任务说明>
根据所给文段,王十月的长篇小说《活物》讲述的荒诞故事发生在什么地方?

所给文段>
----

桃木桩、木剑与小说中所写的逐鹿岭公祭、托梦、鬼魂附体都是楚地巫性文化的镜像书写,王六一的“托梦”、马有贵的生死正是巫楚民间文化特质的一种外在的显性存在。巫楚文化本质上是一种具有原始宗教意味的区域性文化,巫楚文化相对于中原儒家文化具有明显的异质性:非正统、非规范、非理性。得益于巫楚文化的深深浸润,基于对巫楚文化特性及其历史意义的理解,王十月关注巫楚文化,并对巫性生命形态作审美化的观照和提升,对巫性思维方式作艺术化的吸收与借鉴。这大概不是廉价的恋归情绪和地方观念,而是一种对民族的重新认识,一种审美意识中潜在的历史因素的苏醒,一种追求和把握人世无限感和永恒感的对象化表现。王十月说过:“楚州是我的精神故乡,它是无限有,但也是有根的。它的根是我的故乡荆山楚水间的那片土地,那里巫风盛行,从小在巫鬼文化中长大的我,对那里的一些风俗和传说很感兴趣……我想建构一个属于自己文字的王国,那个地方叫楚州。”故乡、楚文化,无疑是王十月的血脉之根与文化之根,是他文学经验的发源地。作为深受巫楚文化精神浸染和影响的传人,王十月的写作力图深入到历史传统之中,掘发人类生存的谜。他的长篇小说《三十一区》写的是楚州的一个城乡结合部的小镇,长篇小说《活物》讲述的是发生于白家沟的荒诞故事,文本中无所不在的荒诞、反讽、象征手法的运用都是后现代的,但我们又随时随处能够发现神怪秩事、民间传说、《山海经》这样的传统文学读本中常见的话语方式。传统与现代结合的结果只有一个,使不同阅读趣味的人可以按照一己审美完成一次酣畅的饕餮。王十月的荆楚文化系列小说有开阔复杂的精神空间,对时空、梦境和民间仪式处理富于想象力,从而建构起一个立体的楚州。王十月完成了他对深厚的荆楚文化的理性与深情的回望,寄予了他对荆楚文化特别是荆楚的浪漫主义和巫鬼文化的回溯、敬意与反思。

----

记录数据>
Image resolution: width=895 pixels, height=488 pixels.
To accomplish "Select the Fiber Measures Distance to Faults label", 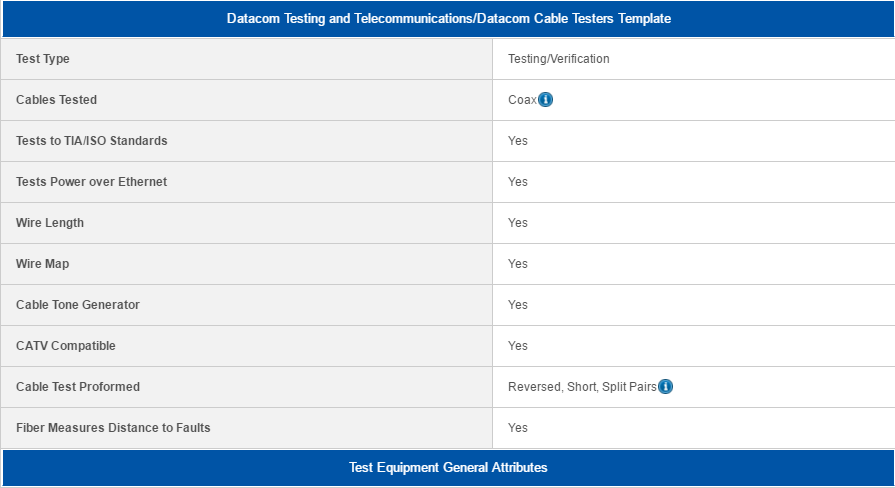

----

任务输出>
白家沟。